▶ _Work instructions_
Once the line containing "The image size is (1370, 772)." is located, output it and every line after it through the end of the records, exactly as written and nothing else.

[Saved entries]

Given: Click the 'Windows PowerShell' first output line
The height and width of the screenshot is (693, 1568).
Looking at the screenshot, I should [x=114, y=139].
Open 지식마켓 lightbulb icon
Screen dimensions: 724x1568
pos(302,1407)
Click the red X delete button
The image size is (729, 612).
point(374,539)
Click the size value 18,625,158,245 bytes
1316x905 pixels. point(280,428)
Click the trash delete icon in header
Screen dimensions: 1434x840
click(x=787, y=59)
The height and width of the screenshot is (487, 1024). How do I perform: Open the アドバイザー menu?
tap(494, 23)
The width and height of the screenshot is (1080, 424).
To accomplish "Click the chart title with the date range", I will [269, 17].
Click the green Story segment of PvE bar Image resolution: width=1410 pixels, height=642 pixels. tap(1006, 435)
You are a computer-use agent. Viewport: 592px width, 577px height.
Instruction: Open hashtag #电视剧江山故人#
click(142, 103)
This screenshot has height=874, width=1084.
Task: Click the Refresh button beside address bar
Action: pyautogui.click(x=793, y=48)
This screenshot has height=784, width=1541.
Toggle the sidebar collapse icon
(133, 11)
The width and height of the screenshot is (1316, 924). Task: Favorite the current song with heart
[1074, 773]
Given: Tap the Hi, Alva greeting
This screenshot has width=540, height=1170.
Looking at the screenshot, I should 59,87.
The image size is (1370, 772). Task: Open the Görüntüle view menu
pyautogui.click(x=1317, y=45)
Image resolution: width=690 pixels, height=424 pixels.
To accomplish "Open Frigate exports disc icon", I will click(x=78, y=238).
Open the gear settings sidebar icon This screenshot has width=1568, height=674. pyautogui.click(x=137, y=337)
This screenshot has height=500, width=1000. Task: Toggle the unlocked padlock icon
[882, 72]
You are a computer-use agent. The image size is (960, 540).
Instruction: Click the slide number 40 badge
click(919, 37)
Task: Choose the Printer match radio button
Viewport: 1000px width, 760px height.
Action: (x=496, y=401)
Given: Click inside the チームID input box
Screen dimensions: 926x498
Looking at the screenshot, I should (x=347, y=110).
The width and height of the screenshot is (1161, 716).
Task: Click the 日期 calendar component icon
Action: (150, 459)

▶ _Answer box_
The image size is (1370, 772). Task: Open the Görüntüle view menu
pyautogui.click(x=1317, y=45)
Image resolution: width=690 pixels, height=424 pixels.
To accomplish "Open Frigate exports disc icon", I will click(x=78, y=238).
Open the gear settings sidebar icon This screenshot has width=1568, height=674. pyautogui.click(x=137, y=337)
This screenshot has height=500, width=1000. Task: Toggle the unlocked padlock icon
[882, 72]
You are a computer-use agent. The image size is (960, 540).
Instruction: Click the slide number 40 badge
click(919, 37)
Task: Choose the Printer match radio button
Viewport: 1000px width, 760px height.
Action: (x=496, y=401)
Given: Click inside the チームID input box
Screen dimensions: 926x498
Looking at the screenshot, I should (x=347, y=110).
The width and height of the screenshot is (1161, 716).
Task: Click the 日期 calendar component icon
Action: (150, 459)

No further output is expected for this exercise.